▶ [SELECTED EXTRACT]

Anonymous ID: 4b5d14 Jan. 4, 2021, 11:24 a.m. No.12312617   🗄️.is 🔗kun   >>2661

>>12312383

>Netanyahu claims Iran's uranium enrichment to 20 percent is bid to develop nukes

dont nuclear devices require at least 80% Purity enriched uranium or better?

 

or is that just the "Good stuff"?

Anonymous ID: 4b5d14 Jan. 4, 2021, 11:27 a.m. No.12312661   🗄️.is 🔗kun

>>12312609

>>12312617

https://www.bing.com/search?form=MOZLBR&pc=MOZI&q=what+percent+uranium+enrichement+for+nuclear+bomb%3F

 

Nuclear weapons typically contain uranium enriched to 80 percent U-235 or more, which is known as weapon-grade uranium. Nuclear weapons can also can be powered with plutonium, but Iran would need to irradiate uranium fuel in its Arak nuclear reactor and build an additional facility to separate plutonium from the spent fuel to take that route.

 

old article!

 

https://phys.org/news/2019-06-nuclear-weapons-iran-uranium-enrichment.html#:~:text=Nuclear%20weapons%20typically%20contain%20uranium%20enriched%20to%2080,from%20the%20spent%20fuel%20to%20take%20that%20route.

 

June 19, 2019

Understanding nuclear weapons and Iran's uranium enrichment program

 

Iranian leaders have threatened to withdraw from a 2015 agreement that limits their nation's nuclear activities. Under the deal, the United States and five other world powers lifted economic sanctions they had imposed to prevent Iran from developing nuclear weapons. But President Trump removed the U.S. from the deal in 2018 and reimposed sanctions.

 

Miles Pomper, a senior fellow at the Middlebury Institute of International Studies at Monterey, explains one of the key activities that the Iran deal covers—uranium enrichment—and why it is central to both peaceful nuclear energy programs and building nuclear weapons.

 

  1. What is uranium enrichment?

 

Uranium can fuel nuclear power plants and nuclear bombs because some of its isotopes, or atomic forms, are fissile: Their atoms can be easily split to release energy.

▶ [INFORMATION PROVIDED]

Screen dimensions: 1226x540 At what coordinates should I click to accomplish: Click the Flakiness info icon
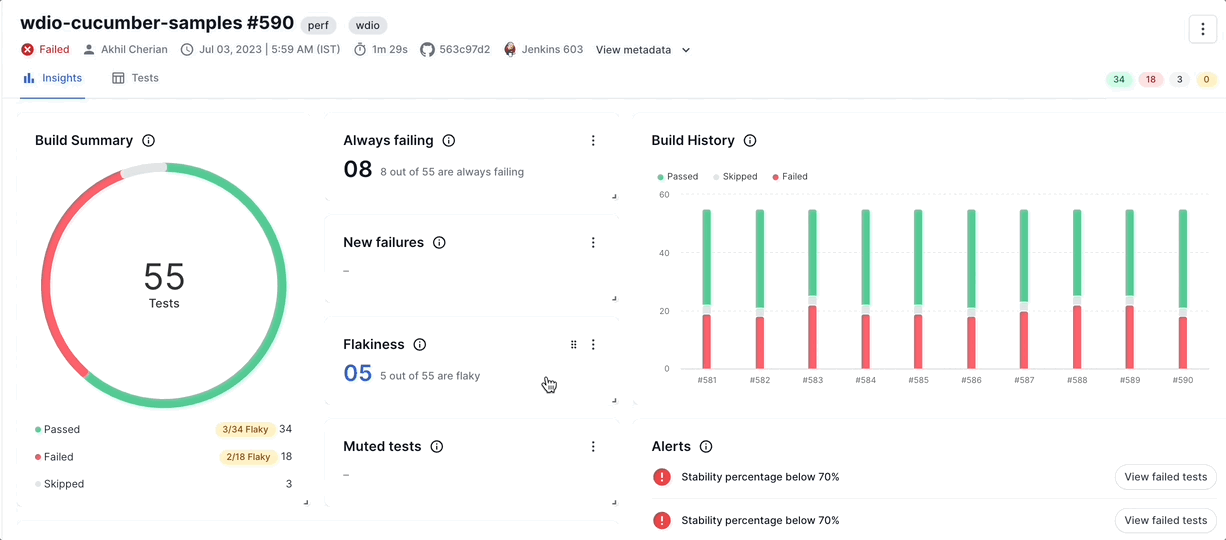420,345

▶ [WHAT YOU NEED TO DO] In the forum thread above on Iran's uranium enrichment, to what level is the uranium in nuclear weapons typically enriched?

▶ [THE ANSWER] To 80 percent U-235 or more, which is known as weapon-grade uranium.